I think my camera doesn’t like this type of scene. It doesn’t look perfect in real life, but not this bad. :p I swear! The noise isn’t there, for example. You can see that the AOC logo is kind of wobbly too, and obviously it isn’t in real life. (I’ll try with a different camera, or without image stabilization next time.)

Compiling PicoVGA on Linux

git clone https://github.com/Panda381/PicoVGA
cd PicoVGA/vga_matrixrain

program.uf2 already exists in this directory, you can copy that to your Pico and it will work.
Let’s try to recompile it though:

.../PicoVGA/vga_matrixrain$ make

Nothing happens but program.uf2 gets deleted.

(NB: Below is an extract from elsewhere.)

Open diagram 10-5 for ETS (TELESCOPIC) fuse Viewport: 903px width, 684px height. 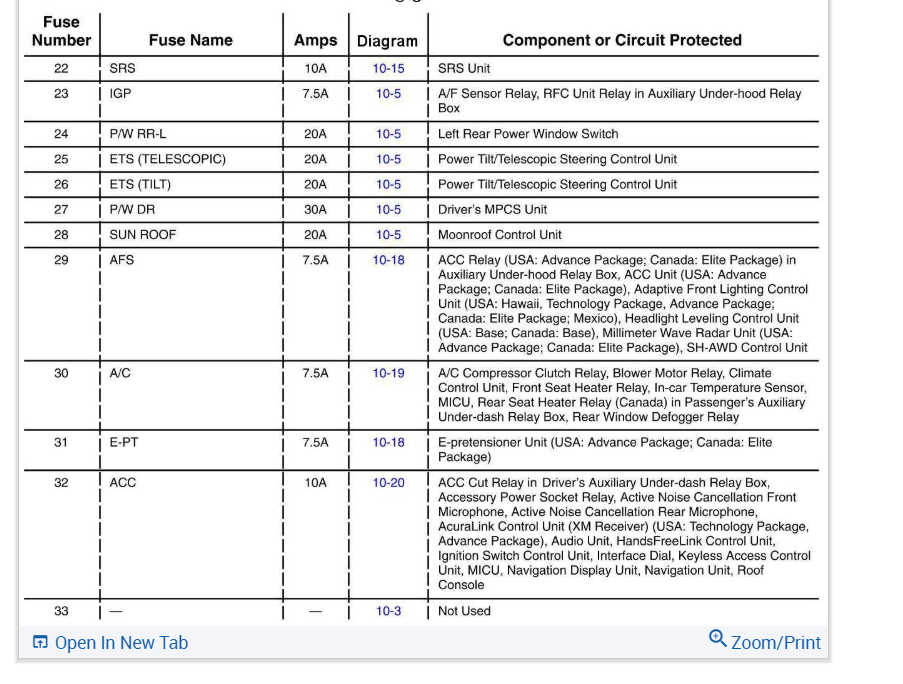point(388,159)
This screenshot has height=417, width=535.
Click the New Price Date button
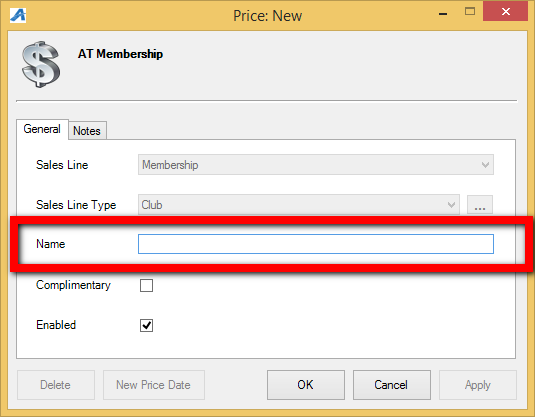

Great.

Let’s try this instead:

.../PicoVGA/vga_matrixrain$ make program.uf2

Output:

ASM ../_boot2/boot2_w25q080_bin.S
Assembler messages:
Fatal error: can't create build/boot2_w25q080_bin.o: No such file or directory
make: *** [../Makefile.inc:469: build/boot2_w25q080_bin.o] Error 1

Let’s create the ‘build’ subdirectory and try again.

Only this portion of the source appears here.